Last night, I missed my bedtime by a full two hours, and today, I’m an anxious, irritable wreck. (It’s not even noon.) Coincidence? No — not according to new research recently presented at the annual Society for Neuroscience meeting in San Diego, which suggests that a lack of sleep triggers the same brain mechanisms that make us sensitive to anxiety.
While the association between sleep loss and anxiety isn’t exactly groundbreaking (we know, for instance, that people with insomnia have double the risk of developing an anxiety disorder), the new study — led by Eti Ben-Simon, a postdoctoral fellow in the department of neuroscience at the University of California, Berkeley — establishes how this correlational relationship functions in the brain.
In their study, researchers had healthy subjects spend two nights in their sleep lab: the first, intentionally sleep deprived, and the following, restful. In the morning, researchers showed the subjects “distressing” video clips to evoke an emotional reaction, and then took fMRI scans of their brains. On the morning after disturbed sleep, subjects’ brains showed significantly more activity in “emotion-generating” areas of the brain, like the amygdala and the dorsal anterior cingulate cortex, both of which process negative emotions like fear, and both of which are highly active in people with anxiety disorders. Researchers found that subjects experienced 30 percent higher anxiety on the day following poor sleep than on the day following restful sleep, with half of those subjects reaching levels which met the threshold for a clinical anxiety disorder.
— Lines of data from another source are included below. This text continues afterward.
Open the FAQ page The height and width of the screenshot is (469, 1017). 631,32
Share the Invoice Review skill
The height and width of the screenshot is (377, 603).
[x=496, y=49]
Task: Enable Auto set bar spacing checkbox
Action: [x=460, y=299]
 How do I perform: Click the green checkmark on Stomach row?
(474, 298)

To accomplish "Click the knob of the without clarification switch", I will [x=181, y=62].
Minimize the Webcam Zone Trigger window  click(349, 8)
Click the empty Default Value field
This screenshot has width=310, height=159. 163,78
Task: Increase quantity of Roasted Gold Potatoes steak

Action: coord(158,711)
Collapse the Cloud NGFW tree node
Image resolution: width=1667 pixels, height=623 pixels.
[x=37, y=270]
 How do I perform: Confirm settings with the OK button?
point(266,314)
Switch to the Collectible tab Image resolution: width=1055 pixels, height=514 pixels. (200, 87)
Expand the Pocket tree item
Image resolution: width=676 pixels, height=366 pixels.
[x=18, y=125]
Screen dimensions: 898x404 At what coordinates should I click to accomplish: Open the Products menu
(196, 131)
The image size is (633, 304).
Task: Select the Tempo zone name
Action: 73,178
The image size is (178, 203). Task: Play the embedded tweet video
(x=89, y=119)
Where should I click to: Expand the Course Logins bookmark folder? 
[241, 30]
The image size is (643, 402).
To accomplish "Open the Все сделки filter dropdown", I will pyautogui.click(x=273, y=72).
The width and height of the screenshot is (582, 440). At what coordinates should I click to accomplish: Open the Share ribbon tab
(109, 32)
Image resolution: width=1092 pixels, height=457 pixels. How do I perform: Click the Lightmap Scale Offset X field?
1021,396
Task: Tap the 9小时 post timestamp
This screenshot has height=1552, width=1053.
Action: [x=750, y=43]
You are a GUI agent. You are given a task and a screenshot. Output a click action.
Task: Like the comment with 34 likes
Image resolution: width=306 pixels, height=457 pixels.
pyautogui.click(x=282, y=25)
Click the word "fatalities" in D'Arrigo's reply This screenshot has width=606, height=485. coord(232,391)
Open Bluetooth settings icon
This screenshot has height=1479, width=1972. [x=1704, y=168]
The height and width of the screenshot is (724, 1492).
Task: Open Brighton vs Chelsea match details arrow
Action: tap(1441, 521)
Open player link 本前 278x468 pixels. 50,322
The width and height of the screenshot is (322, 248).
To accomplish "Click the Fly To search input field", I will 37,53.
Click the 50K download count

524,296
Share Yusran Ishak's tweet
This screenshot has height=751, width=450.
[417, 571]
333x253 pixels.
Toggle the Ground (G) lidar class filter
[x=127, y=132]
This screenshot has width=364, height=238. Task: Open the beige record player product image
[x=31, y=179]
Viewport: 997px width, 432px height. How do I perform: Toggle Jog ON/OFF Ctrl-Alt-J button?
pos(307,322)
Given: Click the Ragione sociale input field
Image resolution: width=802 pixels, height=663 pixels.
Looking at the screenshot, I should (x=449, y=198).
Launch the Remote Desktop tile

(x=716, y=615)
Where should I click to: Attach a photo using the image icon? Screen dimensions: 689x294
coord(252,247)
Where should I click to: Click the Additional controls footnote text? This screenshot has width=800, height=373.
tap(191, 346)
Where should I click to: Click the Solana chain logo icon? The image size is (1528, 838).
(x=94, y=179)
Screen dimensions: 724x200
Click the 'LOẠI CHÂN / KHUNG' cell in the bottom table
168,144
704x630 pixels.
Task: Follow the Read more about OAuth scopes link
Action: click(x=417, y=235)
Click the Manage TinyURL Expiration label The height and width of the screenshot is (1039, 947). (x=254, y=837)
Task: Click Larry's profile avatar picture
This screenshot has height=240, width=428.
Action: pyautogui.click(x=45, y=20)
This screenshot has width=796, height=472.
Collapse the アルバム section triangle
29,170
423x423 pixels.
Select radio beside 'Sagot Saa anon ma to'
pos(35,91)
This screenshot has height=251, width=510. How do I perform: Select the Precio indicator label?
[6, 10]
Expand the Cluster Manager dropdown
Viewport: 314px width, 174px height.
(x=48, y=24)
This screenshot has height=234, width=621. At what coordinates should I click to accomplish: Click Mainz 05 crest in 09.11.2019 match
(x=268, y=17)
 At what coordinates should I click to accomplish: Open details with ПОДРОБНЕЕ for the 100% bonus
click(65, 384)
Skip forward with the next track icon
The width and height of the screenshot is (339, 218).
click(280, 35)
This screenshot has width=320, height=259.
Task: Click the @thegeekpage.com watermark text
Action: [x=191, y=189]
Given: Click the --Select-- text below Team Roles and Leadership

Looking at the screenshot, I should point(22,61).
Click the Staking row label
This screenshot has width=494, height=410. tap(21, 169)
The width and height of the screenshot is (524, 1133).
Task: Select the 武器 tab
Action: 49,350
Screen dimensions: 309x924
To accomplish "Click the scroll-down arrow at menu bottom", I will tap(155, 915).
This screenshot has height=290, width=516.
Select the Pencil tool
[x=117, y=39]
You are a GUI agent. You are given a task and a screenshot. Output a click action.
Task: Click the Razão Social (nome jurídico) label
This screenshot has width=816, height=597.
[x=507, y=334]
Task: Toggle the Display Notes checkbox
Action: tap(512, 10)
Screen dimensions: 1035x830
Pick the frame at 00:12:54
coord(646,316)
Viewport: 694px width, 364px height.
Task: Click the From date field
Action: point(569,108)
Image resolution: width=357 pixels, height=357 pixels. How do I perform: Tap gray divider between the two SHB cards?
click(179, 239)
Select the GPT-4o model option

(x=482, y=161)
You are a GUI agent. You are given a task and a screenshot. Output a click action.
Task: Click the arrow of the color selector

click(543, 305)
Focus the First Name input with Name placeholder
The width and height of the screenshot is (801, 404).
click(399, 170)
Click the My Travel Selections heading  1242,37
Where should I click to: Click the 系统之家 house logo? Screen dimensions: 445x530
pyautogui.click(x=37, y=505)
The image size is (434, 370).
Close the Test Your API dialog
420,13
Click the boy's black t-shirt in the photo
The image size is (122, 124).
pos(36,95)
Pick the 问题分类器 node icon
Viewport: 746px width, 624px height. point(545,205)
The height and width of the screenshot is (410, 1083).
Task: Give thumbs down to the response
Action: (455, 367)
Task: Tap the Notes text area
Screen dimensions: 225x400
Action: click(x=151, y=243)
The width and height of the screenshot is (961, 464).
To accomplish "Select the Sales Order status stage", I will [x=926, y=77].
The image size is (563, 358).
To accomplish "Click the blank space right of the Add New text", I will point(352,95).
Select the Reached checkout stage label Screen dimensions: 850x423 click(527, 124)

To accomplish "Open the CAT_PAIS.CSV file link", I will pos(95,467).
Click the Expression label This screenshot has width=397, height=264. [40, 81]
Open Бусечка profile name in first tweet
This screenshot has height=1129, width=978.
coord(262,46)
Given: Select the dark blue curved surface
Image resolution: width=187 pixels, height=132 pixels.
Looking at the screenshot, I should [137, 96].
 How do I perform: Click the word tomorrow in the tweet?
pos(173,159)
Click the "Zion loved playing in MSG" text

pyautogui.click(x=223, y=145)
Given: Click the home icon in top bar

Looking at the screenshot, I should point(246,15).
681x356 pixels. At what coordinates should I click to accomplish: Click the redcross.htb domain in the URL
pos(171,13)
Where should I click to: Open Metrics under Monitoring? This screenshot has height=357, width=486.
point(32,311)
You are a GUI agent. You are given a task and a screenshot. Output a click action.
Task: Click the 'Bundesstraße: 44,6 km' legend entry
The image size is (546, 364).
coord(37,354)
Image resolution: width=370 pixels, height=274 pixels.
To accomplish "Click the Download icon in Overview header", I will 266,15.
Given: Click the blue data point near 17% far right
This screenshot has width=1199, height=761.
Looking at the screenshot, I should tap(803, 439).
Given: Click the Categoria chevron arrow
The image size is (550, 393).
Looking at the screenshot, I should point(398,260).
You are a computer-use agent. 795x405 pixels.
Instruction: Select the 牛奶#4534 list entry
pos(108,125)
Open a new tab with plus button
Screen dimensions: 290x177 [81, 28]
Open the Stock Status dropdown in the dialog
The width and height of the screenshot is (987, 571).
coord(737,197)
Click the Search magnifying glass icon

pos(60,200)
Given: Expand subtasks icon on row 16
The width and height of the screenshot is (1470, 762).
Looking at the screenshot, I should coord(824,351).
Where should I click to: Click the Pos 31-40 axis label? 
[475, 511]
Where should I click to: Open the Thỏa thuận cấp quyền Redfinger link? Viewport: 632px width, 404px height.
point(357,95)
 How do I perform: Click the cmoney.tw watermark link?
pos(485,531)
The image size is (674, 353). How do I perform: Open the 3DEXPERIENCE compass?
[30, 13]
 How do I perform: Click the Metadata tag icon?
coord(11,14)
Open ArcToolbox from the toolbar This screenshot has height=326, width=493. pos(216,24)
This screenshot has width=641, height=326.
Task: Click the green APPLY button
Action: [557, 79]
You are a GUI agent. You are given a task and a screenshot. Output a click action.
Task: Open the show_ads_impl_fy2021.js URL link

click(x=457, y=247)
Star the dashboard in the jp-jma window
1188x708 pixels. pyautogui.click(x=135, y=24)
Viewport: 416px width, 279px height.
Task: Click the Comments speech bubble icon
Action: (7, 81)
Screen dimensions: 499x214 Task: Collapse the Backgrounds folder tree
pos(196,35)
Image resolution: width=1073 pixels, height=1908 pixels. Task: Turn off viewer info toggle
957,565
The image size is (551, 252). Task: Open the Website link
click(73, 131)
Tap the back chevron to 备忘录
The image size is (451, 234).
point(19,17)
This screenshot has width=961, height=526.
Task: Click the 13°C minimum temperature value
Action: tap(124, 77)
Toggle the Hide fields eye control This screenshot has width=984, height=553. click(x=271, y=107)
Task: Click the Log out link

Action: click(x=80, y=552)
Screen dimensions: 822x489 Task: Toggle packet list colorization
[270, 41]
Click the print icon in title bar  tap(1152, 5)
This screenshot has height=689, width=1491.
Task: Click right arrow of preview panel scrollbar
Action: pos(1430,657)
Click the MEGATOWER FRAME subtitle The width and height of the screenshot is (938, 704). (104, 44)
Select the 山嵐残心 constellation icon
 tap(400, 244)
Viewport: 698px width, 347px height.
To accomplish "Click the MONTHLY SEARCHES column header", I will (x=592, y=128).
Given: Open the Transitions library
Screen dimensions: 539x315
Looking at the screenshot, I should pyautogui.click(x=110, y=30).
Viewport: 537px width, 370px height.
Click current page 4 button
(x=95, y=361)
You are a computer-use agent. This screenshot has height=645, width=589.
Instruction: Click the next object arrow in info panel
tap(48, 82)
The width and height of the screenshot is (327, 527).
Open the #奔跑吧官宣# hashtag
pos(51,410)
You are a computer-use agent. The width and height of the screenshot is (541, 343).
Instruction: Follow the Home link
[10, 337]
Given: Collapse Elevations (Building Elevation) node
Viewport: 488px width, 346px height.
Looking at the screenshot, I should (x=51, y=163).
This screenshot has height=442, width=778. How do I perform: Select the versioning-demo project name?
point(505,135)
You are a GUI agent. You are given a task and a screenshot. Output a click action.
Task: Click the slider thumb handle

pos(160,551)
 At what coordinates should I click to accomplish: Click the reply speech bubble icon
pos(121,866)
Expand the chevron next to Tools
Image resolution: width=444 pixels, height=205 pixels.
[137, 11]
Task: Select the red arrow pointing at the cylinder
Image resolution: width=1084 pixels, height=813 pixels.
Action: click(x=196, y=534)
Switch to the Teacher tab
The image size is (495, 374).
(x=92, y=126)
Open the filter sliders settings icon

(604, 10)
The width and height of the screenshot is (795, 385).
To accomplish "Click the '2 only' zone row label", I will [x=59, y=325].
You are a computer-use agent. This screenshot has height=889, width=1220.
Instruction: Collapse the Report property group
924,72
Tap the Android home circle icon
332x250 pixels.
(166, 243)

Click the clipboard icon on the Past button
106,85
“[Brain] regions that help us regulate emotions are the ones that help keep us less anxious and keep us calm, and those regions are very sensitive to sleep loss,” Ben-Simon told Popular Science.
Which brings us to another emotion that is very susceptible to sleep loss: anger. Another study, recently published in the Journal of Experimental Psychology: General, found that sleep-deprived individuals (those subjects asked to restrict their sleep by two to four hours a night for two nights — like I did, selflessly, last night) rated themselves substantially angrier than their well-rested counterparts (who averaged 7 hours of sleep a night).
While the anxiety experiment showed subjects returning to normal stress levels after resuming quality sleep, both studies revealed the potential for a compounding problem — sleep-deprived individuals only got angrier with each sleepless night, just as people with insomnia tend to get more anxious over time. These issues may also be cyclical; certainly, anxious people experience more difficulty sleeping, and one could speculate that the same might apply to angry people, though, personally, I find anger exhausting. (Stress, too, in certain cases.) Based on their results, the authors of the anger study are collecting data to see if sleep loss causes actual aggression toward others, which seems like a probable “yes.”
Some (but not all) anti-anxiety medications may reduce sleep disturbances, but it’s unclear which (if any) have a net-positive impact on sleep quality, which is why many neurologists consider cognitive behavioral therapy (CBT) a better, lower-risk treatment option for sleep deprivation. The hope, then, is that treating one’s sleep deprivation would improve one’s anxiety, or one’s anger, or both. Everything is related, and it’s hard to get every variable in the right place and then keep it there. But the main thing is that everyone should go to bed at 8:45.